[[ EXTRACTED TEXT open ]]

Tuesday, February 28, 2012

More baby steps forward...

Some exciting news to report: Carl's Captain approved his leave of absence request. It is now on to the final step of the process of getting his leave approved! His Captain said that she had never signed a leave request like his before! When I spoke to the head of my school district's HR department last week, Mr. Davis was supportive of my leave and said that my request would also be approved. This is very exciting! We are trying to think of things that Carl can take on this visit for the children he will be meeting. I think we are going to buy some basketballs and soccer balls for him to take. I can't stop thinking and planning and being excited for Carl's trip.  Anyone have ideas on what Carl should take with him? Bug spray? :)


Sunday, February 26, 2012

Getting Carl ready!

One week from today Carl will be arriving in Haiti to see the area, meet the children, and look for land for CHF's next big project. He will be there from March 4rd - 7th. I know he is nervous, and I wish I was going with him, but I can't leave our kids for that long and my passport isn't ready. I hope the trip goes well and I can't wait to post pictures!

[[ EXTRACTED TEXT closed ]]
[[ LISTED ENTRIES open ]]

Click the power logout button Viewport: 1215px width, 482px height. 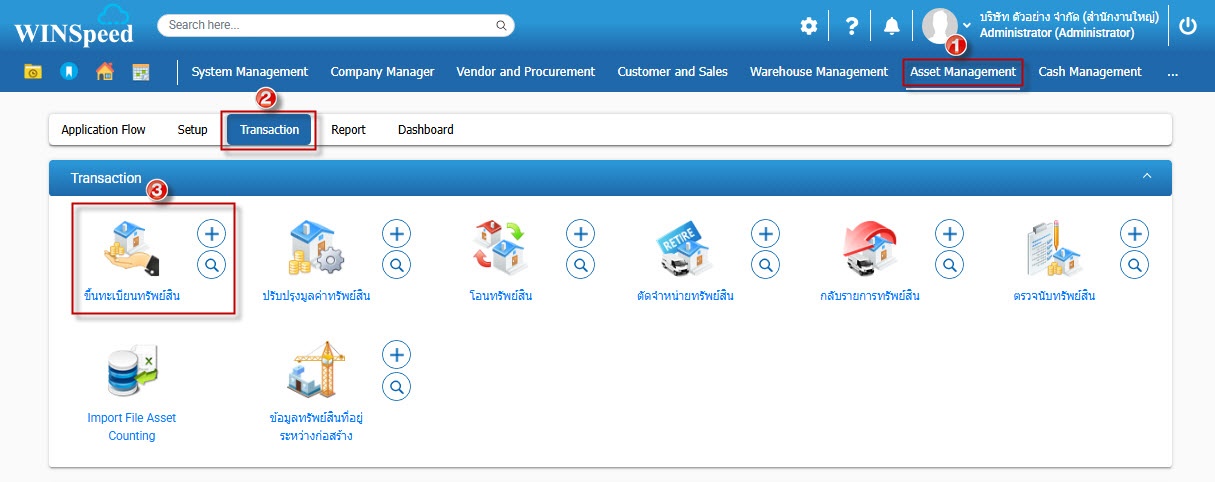1188,27
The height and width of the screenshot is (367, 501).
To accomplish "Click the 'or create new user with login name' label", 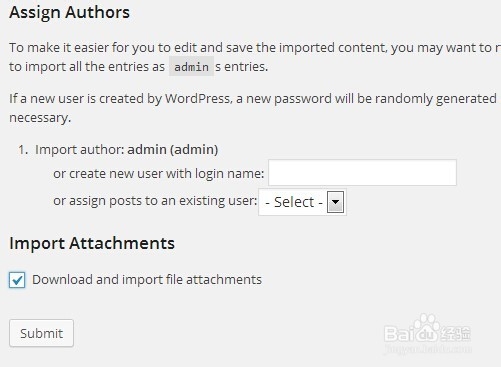I will coord(159,173).
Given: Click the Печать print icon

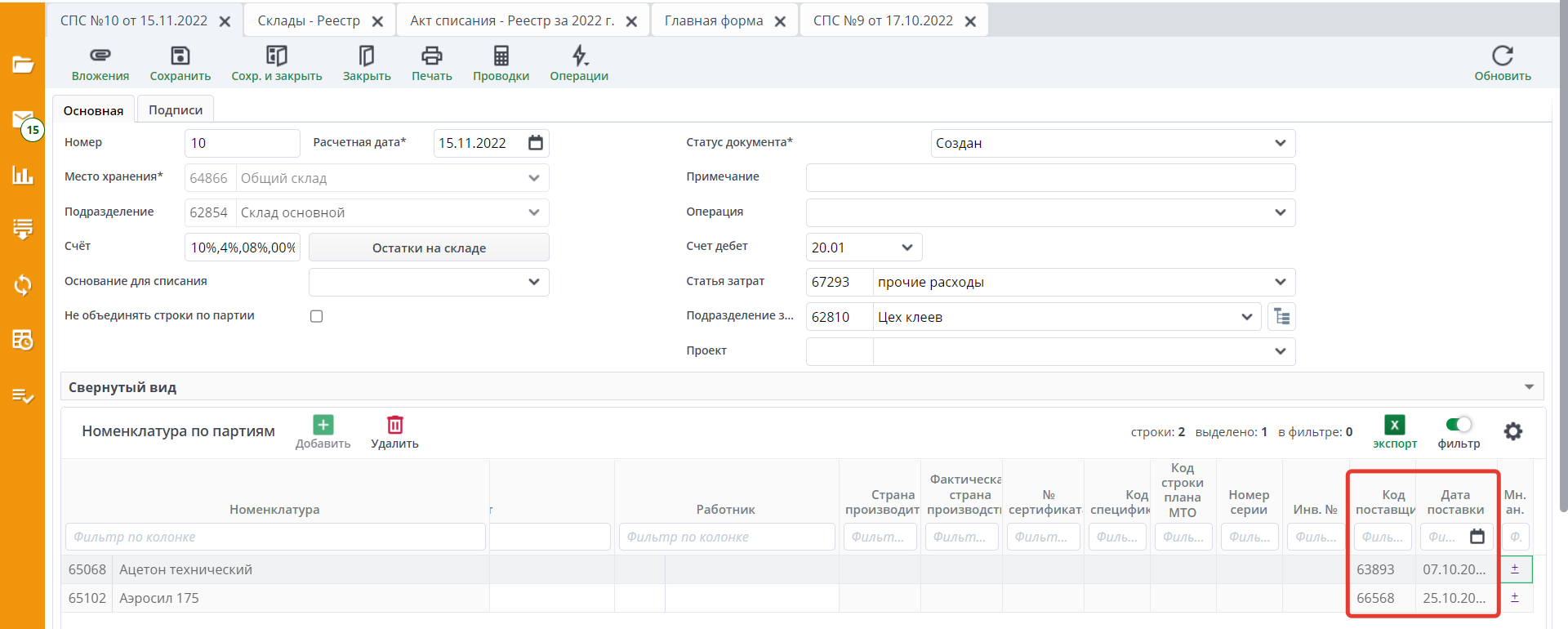Looking at the screenshot, I should click(431, 56).
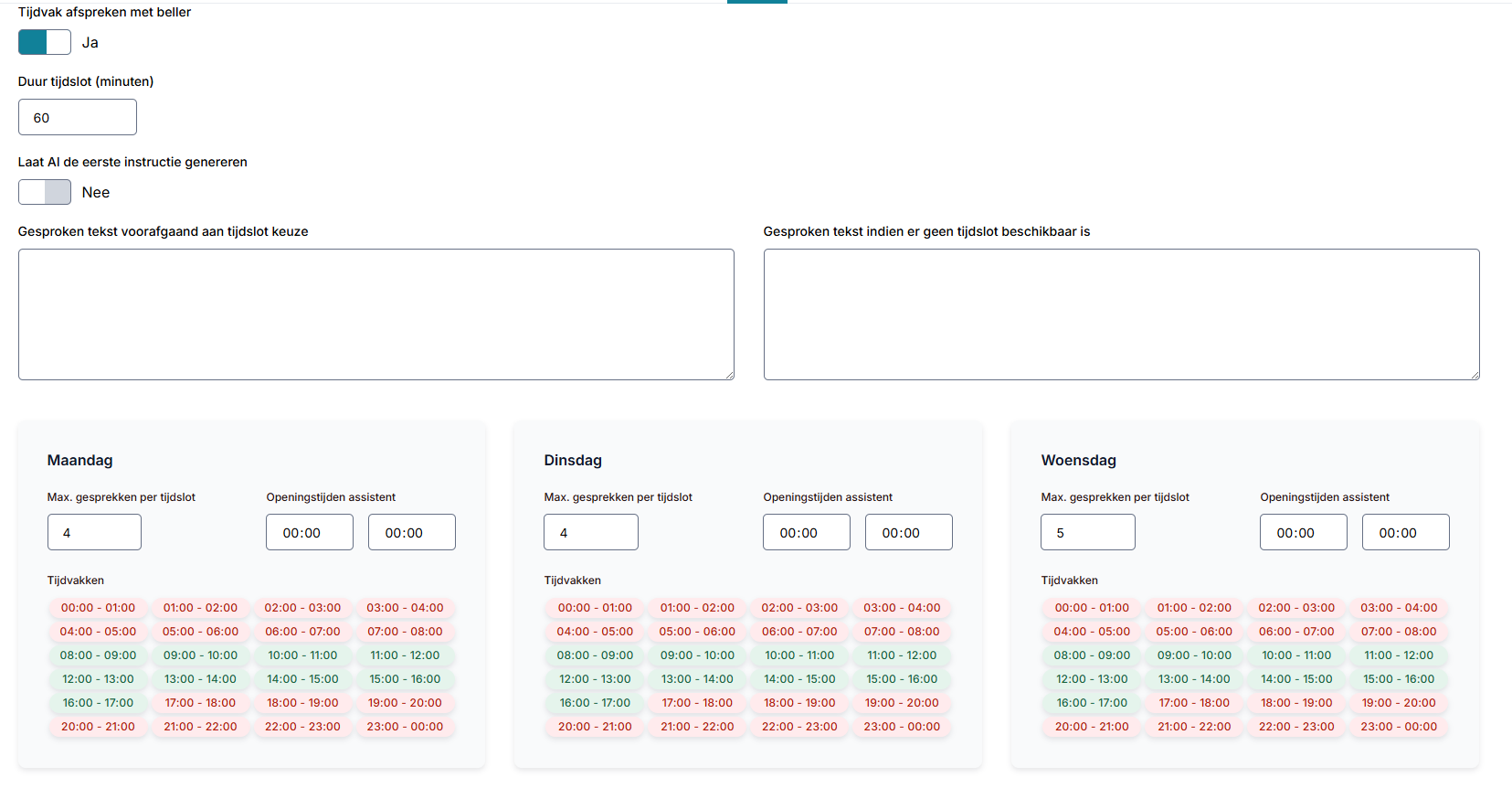Screen dimensions: 1512x788
Task: Toggle off 'Tijdvak afspreken met beller' switch
Action: point(45,42)
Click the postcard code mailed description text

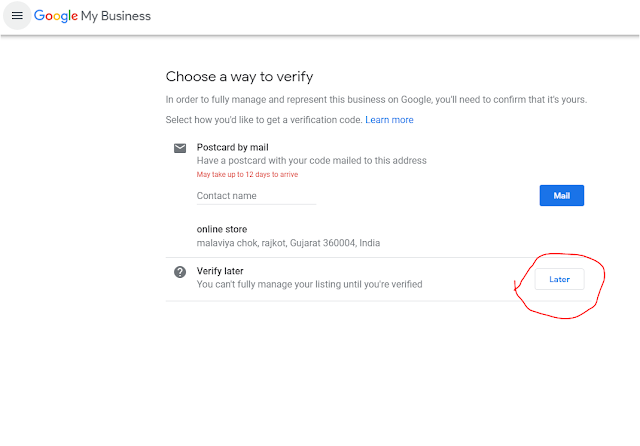pos(311,161)
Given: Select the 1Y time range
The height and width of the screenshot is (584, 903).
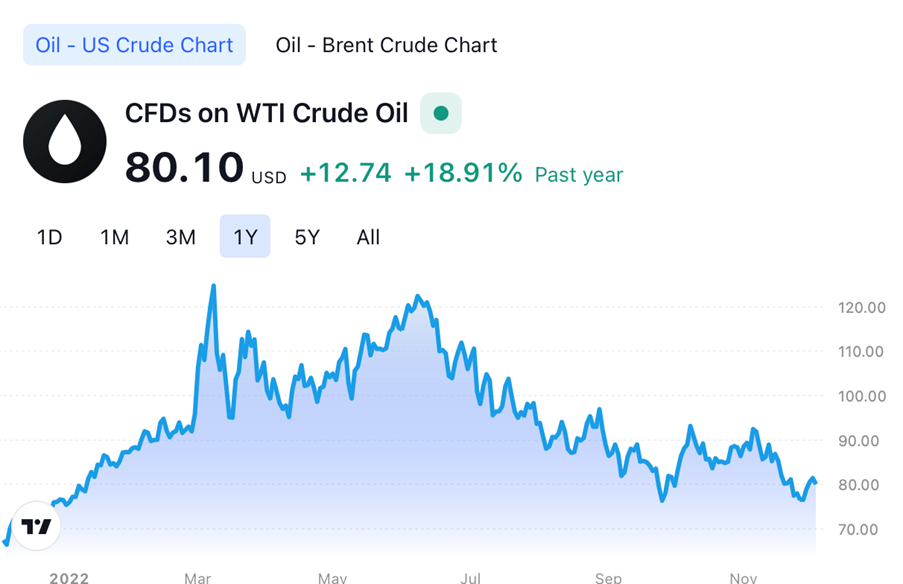Looking at the screenshot, I should point(245,237).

[[ LISTED ENTRIES closed ]]

TASK INSTRUCTIONS —
a - List the things the blog posts about Carl's Haiti trip say he will do while he is in Haiti.
b - In the blog posts about Carl's Haiti trip, who is the head of the writer's school district's HR department?
c - Continue the blog posts about Carl's Haiti trip from the point where they stop.

ANSWERS FOR THE TASKS —
a - See the area, meet the children, and look for land for CHF's next big project.

b - Mr. Davis.

c -
Wednesday, February 22, 2012

CJ's eyes

We had a visit with our pediatric ophthalmologist yesterday that ended with some bad news: CJ may need another eye surgery withing the next two months :( Our doctor is awesome, and remained surprisingly calm and supportive when I told him that we are moving to Haiti to work with an orphanage. He is going to help us find a doctor to work with in Haiti that can continue monitor CJ's eyes, but we are meeting in three weeks to make a decision about the upcoming surgery. CJ has already had one surgery in 2009 and was diagnosed as legally blind in one eye at age 3. Due to a combination of patching, eye surgery, and prayer, CJ's eye has improved so much that he now has 20/50 vision in his poor eye (with glasses). I hope that his eyes continue to improve.

 ...thanks Dr. Spiegel!

Wednesday, February 15, 2012

Thinking about this huge change has me feeling nervous!

I can't believe it has been less than a week since we met with Robert and staff from Children's Heritage Foundation. We really want to help the children of the world, but now the reality is crashing around me as I think about the logistics of giving up our comfortable, easy Southern Californian lives. My biggest concern is that my kids will get sick or be hurt. I have to trust that they will be fine. I hope that they will learn that life can be celebrated and lived differently. I hope they learn that possessions are not what makes life beautiful. I hope they become better and wiser people without feeling bitterness or regret.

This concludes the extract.